_Excerpted text_.
The Cryptography & Game Theory category covers two areas that share a surprising amount of mathematical DNA. Both rely on information asymmetry, strategic equilibria, and the limits of rational decision-making. Both are also beautiful topics to visualise — you can literally watch RSA encrypt a message, or watch tit-for-tat strategies dominate a prisoner's dilemma tournament in real time.
The 8 New Simulations
Featured: The Prisoner's Dilemma
The prisoner's dilemma is the most studied game in all of game theory, precisely because it models a universal tension: what is individually rational leads to a collectively worse outcome. Two suspects, each choosing to cooperate or defect, face this payoff matrix:
| Player B: Cooperate | Player B: Defect | |
|---|---|---|
| Player A: Cooperate | (3, 3) | (0, 5) |
| Player A: Defect | (5, 0) | (1, 1) ← Nash |
The Nash equilibrium — the outcome where neither player can improve by unilaterally changing strategy — is mutual defection (1,1), even though mutual cooperation (3,3) is better for both. In the iterated version, however, cooperation can evolve. Axelrod's famous computer tournaments showed that Tit-for-Tat — cooperate first, then mirror your opponent's last move — was the highest-scoring strategy across hundreds of entrants.
Featured: RSA Encryption in the Browser
Our RSA simulation uses small (32-bit) primes so every step is auditable, but shows the same algorithm that secures HTTPS. The simulation:
- Generates two random primes p, q using Miller-Rabin primality testing
- Computes n = p·q and the totient φ(n) = (p-1)(q-1)

_Provided records_.
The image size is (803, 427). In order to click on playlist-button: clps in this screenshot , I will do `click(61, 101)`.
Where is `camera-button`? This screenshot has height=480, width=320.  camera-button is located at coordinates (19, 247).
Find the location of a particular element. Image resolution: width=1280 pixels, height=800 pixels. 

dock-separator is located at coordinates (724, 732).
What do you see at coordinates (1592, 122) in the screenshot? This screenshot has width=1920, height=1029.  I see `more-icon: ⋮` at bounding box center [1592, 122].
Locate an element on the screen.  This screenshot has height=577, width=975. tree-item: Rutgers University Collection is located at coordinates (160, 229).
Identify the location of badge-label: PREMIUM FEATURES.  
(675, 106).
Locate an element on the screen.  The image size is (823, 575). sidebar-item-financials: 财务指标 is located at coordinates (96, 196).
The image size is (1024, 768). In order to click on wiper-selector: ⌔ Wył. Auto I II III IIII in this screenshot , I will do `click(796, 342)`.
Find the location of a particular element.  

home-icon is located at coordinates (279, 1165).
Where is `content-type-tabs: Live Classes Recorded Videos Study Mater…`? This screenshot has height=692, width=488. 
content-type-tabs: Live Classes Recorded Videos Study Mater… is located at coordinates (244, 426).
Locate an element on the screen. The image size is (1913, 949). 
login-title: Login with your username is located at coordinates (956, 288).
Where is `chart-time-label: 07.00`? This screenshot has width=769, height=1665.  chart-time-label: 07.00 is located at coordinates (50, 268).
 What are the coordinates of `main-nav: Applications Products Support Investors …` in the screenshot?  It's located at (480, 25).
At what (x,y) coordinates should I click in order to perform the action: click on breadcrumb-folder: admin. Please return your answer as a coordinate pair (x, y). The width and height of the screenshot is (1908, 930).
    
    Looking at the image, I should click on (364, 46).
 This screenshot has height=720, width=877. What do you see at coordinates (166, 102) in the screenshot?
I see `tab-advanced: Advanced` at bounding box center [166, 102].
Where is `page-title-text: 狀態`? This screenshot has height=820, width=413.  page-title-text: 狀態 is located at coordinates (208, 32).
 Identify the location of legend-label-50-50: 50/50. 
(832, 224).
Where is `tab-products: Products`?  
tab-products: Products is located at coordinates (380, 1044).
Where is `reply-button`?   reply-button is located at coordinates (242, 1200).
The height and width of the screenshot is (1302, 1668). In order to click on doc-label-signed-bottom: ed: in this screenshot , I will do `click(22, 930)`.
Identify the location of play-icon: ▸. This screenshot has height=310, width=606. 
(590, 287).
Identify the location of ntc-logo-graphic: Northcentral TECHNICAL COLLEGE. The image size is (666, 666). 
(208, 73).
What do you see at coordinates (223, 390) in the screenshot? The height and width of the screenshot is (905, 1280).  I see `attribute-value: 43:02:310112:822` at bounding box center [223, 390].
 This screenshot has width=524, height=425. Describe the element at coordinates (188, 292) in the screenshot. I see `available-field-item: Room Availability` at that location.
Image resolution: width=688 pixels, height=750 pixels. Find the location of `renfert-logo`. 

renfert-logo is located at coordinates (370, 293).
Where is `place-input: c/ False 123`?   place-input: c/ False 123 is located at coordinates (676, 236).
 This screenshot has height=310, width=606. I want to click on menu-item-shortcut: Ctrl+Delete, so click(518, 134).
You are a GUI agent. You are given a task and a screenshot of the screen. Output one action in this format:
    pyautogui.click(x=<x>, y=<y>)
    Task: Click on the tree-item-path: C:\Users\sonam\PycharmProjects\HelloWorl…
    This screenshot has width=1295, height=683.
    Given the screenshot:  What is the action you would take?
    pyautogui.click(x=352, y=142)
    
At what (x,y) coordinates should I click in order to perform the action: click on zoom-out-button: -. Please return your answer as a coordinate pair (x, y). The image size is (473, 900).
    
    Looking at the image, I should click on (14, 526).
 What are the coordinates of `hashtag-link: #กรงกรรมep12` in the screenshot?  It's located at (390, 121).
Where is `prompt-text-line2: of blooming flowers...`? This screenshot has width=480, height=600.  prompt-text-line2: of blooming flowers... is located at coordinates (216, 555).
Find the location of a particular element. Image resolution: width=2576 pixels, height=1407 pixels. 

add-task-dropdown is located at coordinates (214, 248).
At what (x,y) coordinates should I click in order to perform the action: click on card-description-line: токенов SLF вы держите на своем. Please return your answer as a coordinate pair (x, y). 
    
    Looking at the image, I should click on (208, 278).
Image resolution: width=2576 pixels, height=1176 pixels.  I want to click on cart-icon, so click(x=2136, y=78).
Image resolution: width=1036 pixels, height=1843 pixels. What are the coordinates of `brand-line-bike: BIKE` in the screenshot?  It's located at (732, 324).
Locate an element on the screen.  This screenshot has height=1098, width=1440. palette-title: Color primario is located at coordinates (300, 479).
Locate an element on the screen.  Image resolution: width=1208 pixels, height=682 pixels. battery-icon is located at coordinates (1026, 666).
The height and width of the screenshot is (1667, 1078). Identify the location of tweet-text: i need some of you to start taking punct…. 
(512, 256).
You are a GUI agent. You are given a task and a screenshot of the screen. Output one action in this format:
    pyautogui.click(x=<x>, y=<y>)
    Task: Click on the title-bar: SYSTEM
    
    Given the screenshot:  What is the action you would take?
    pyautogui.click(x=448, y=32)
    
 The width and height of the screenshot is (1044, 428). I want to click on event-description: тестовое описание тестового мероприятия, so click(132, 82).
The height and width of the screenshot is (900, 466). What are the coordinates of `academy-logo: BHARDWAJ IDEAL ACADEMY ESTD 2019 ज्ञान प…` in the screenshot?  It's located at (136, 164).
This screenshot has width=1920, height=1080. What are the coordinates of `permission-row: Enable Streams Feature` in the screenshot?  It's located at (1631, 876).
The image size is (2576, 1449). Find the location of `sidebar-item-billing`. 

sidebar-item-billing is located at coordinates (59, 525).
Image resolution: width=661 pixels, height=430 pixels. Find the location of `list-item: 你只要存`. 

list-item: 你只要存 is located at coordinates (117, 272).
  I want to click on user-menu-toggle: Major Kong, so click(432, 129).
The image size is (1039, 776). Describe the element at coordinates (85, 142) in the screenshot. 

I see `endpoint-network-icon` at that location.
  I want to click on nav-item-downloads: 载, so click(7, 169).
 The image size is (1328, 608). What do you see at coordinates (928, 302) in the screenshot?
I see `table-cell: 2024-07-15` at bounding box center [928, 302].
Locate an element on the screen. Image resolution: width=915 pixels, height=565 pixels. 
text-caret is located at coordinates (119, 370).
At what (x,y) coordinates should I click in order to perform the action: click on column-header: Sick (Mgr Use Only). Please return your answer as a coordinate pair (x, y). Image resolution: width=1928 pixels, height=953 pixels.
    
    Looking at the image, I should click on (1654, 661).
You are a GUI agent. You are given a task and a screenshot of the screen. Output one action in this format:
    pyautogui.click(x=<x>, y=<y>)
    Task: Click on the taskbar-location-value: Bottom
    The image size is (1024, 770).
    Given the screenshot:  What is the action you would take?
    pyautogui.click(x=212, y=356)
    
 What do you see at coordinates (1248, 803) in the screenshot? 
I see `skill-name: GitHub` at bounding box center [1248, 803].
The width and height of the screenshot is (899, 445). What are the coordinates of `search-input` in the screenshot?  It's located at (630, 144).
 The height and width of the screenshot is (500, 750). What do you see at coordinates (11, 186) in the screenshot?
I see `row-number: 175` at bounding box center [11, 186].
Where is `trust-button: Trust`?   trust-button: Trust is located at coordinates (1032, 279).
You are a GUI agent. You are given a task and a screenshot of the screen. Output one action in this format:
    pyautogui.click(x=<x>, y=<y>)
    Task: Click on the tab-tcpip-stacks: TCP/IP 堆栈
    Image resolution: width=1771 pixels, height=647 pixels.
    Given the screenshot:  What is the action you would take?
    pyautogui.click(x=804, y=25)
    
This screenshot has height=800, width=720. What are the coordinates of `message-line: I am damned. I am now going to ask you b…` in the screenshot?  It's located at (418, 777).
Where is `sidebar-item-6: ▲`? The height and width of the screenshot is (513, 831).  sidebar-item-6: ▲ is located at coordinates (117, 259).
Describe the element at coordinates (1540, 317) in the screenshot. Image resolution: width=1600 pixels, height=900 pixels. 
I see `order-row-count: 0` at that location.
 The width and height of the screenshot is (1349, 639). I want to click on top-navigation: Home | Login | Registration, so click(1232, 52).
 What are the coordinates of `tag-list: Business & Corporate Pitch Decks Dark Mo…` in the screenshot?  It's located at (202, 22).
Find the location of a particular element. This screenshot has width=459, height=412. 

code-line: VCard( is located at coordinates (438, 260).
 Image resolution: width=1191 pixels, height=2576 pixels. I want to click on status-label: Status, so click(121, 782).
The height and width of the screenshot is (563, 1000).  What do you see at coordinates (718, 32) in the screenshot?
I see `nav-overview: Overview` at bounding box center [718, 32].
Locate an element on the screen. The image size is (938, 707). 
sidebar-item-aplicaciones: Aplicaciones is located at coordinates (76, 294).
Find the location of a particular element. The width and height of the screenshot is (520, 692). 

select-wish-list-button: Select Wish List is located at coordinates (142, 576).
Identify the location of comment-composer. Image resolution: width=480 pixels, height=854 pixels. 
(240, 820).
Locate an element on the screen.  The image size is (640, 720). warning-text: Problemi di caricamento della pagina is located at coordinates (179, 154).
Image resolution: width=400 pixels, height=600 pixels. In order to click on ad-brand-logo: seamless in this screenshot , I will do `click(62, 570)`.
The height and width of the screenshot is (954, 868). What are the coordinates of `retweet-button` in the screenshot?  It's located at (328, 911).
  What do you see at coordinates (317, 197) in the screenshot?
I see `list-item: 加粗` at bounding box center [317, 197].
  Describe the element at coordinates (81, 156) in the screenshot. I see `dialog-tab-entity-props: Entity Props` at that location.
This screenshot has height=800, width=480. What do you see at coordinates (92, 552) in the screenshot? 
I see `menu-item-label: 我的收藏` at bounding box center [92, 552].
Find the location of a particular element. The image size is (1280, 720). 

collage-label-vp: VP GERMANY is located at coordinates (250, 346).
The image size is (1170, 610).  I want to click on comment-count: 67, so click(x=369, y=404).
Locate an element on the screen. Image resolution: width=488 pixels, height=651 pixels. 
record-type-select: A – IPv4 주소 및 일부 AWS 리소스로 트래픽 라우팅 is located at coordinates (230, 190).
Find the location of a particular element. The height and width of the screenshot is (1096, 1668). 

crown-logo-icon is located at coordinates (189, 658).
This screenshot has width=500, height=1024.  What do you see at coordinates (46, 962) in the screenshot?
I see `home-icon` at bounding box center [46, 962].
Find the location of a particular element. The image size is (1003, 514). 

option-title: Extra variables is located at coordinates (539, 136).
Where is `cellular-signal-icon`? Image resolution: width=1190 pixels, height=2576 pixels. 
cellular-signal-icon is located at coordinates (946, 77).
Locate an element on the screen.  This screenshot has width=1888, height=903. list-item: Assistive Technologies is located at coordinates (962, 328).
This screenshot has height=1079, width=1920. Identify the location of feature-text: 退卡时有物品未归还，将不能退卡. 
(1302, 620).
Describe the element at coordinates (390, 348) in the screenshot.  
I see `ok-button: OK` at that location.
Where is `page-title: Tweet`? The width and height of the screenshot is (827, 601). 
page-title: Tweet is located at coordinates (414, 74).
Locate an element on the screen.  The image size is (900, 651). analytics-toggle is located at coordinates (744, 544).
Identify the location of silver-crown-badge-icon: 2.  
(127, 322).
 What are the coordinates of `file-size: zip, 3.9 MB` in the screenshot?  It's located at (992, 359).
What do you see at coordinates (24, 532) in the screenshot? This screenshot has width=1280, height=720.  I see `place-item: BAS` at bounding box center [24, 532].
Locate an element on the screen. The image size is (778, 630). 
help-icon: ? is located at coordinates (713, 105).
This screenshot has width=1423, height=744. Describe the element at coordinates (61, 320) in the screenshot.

_Tasks_.
1. Answer these from the cryptography and game theory text:
(a) Which outcome is the Nash equilibrium of the prisoner's dilemma?
(b) Which strategy scored highest in Axelrod's computer tournaments?
(c) What size of primes does the RSA simulation use?
2. Quote the cryptography and game theory text from "Featured: RSA Encryption" up to and including "φ(n) = (p-1)(q-1)".
3. Extend the cryptography and game theory text from the point where it stops.

_Exercise answers_.
1.
(a) Mutual defection, with payoff (1,1).
(b) Tit-for-Tat.
(c) Small, 32-bit primes.

2.
Featured: RSA Encryption in the Browser
Our RSA simulation uses small (32-bit) primes so every step is auditable, but shows the same algorithm that secures HTTPS. The simulation:
- Generates two random primes p, q using Miller-Rabin primality testing
- Computes n = p·q and the totient φ(n) = (p-1)(q-1)

3.
- Selects public exponent e = 65537 (standard choice)
- Computes private exponent d = e⁻¹ mod φ(n) via extended Euclidean algorithm
- Encrypts: C = M^e mod n — animated as repeated squaring steps
- Decrypts: M = C^d mod n — same animation in reverse
(M^e)^d ≡ M^(ed) ≡ M^(1 + kφ(n)) ≡ M · (M^φ(n))^k ≡ M · 1^k ≡ M (mod
n)
Security assumption: factoring n = p·q is computationally hard for
large p, q.
Breaking 2048-bit RSA with best known algorithms: ~10^19 operations.
What connects cryptography and game theory? Both disciplines study strategic behaviour under information asymmetry. Zero-knowledge proofs are literally game-theoretic protocols. Mechanism design — how to structure auctions and contracts to achieve desired outcomes — uses the same equilibrium analysis as cryptographic protocol security proofs.